Last week we were talking about millennials, those folks born between approximately 1982 and 2000. They’re between 18 and 36 years old now. Many of these younger adults seem to be putting off marrying and having children, possibly forever. Being a couple generations older, I asked for younger readers to enlighten me. A couple did, but I need more input.

Here’s what I see. Our world has changed so much since I was young. The grandparents and great grandparents of today’s young adults married in their early 20s, if not younger. Statistics show the age of first marriage steadily creeping upward, averaging about 27 for women and 29 for men now. That’s an average. I know many who are well into their 30s and not even close to marriage.

Back in the day, the economy was so astonishingly different that a couple could afford to live on just one income. They could afford to buy a house and raise a family. The wives were free to focus on home and children. Hence the baby boom.

It’s not like that today. I wouldn’t want live in a world where a woman didn’t have the same rights as men to pursue an education and a career. But it takes years to finish school and get established in a career, years of paying off student loans and working far more than 40 hours a week. Where does having a baby fit in? It goes onto the back burner or off the stove altogether. Birth control, now readily available—you can buy condoms at the grocery store!—makes sure there are no oops babies.

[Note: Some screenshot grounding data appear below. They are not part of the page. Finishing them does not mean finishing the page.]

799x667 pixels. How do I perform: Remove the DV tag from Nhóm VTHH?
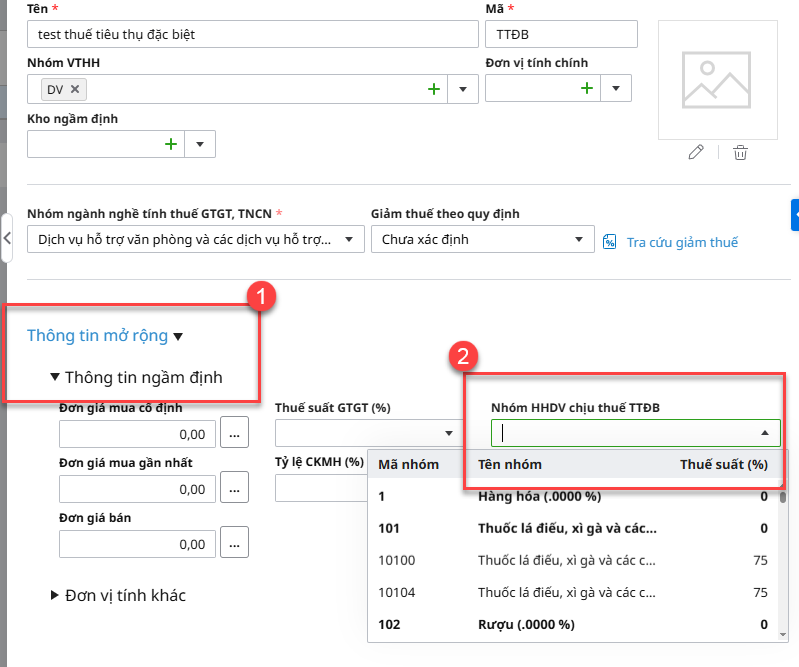click(x=75, y=89)
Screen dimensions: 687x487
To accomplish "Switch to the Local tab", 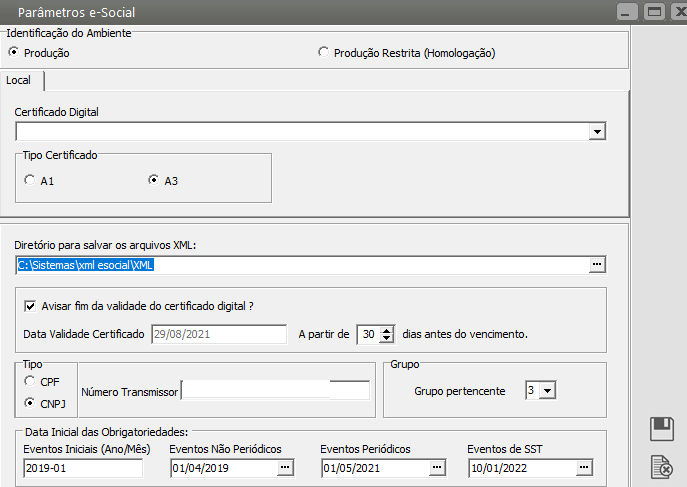I will point(19,80).
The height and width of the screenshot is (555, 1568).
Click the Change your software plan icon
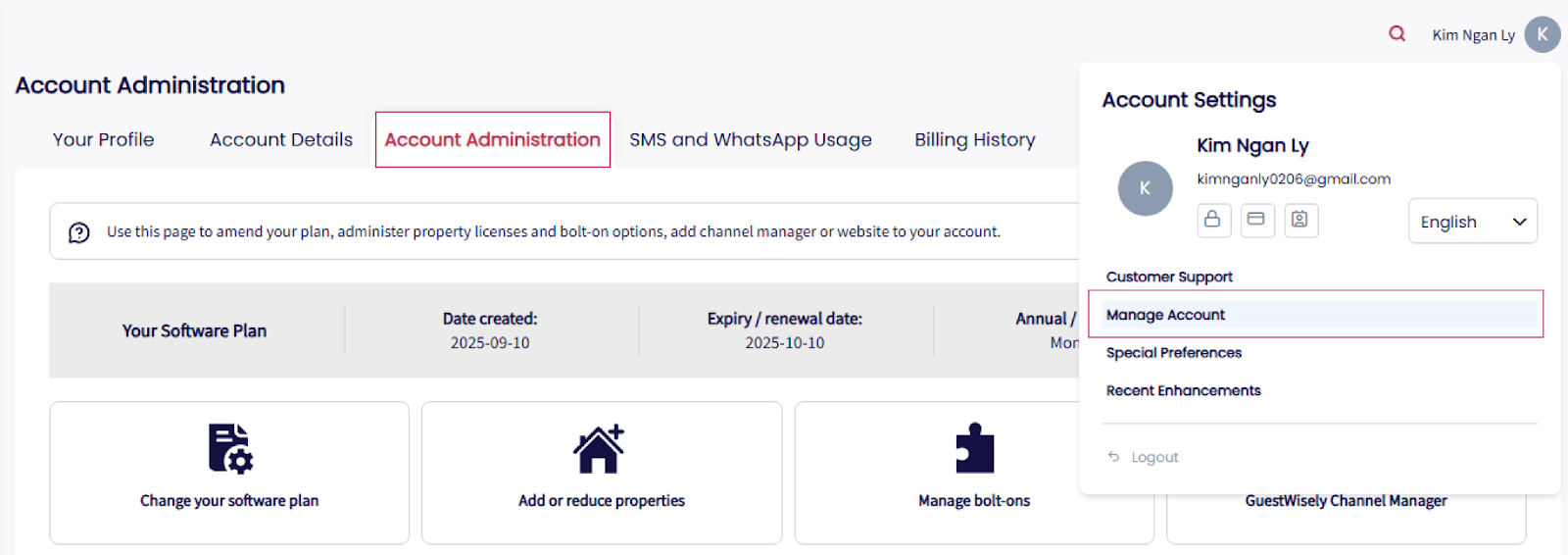[x=230, y=449]
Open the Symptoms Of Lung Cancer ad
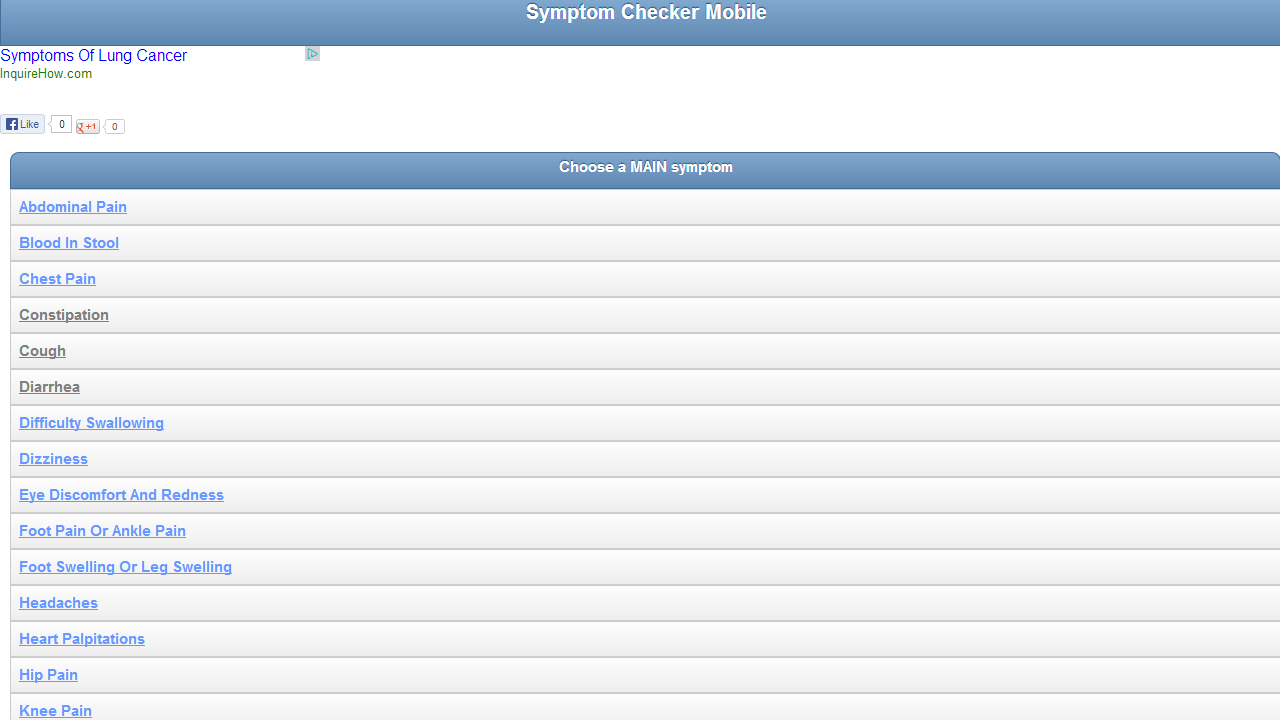The width and height of the screenshot is (1280, 720). 94,56
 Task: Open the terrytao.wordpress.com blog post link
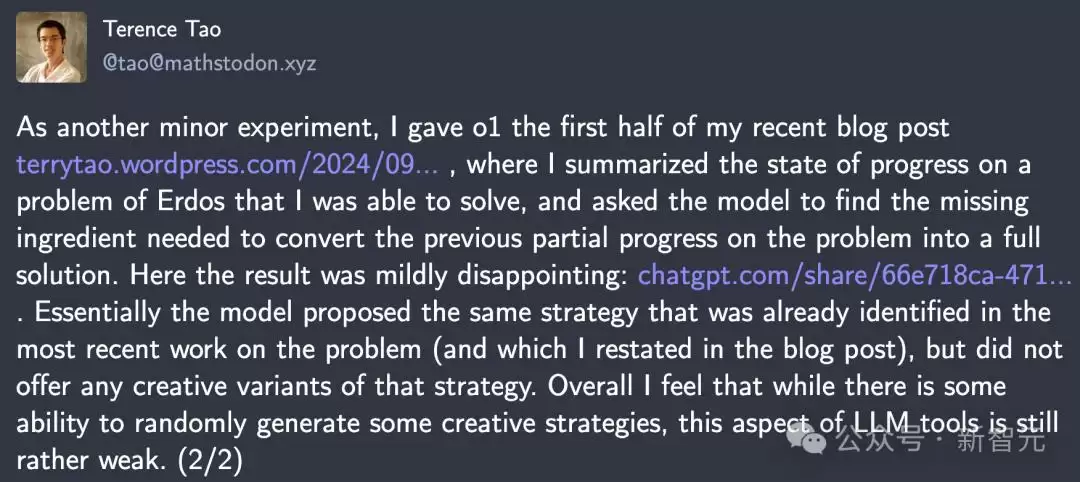pos(233,165)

Meanwhile, the cost of living has escalated to the point it takes at least two incomes to survive. In the major metropolitan areas where the jobs are, many young people may never be able to afford to buy a home. In the Bay Area, it costs almost a million dollars for a falling-down 1950s tract house, more for anything better. How can you raise children when you’re living in a cubbyhole of an apartment, maybe even sharing it with other millennials who can’t afford their own homes?

People do it, of course. Babies do come. My Facebook feed is full of baby pictures, but  those parents are mostly older, just barely managing to procreate before it’s too late. I suspect many of today’s millennials will “age out” before they have a chance to create a traditional family. Currently one in five American women reach menopause without becoming mothers. I wonder what the ratio will be in 20 years?

Please do comment. What do you see happening? What is it like for you?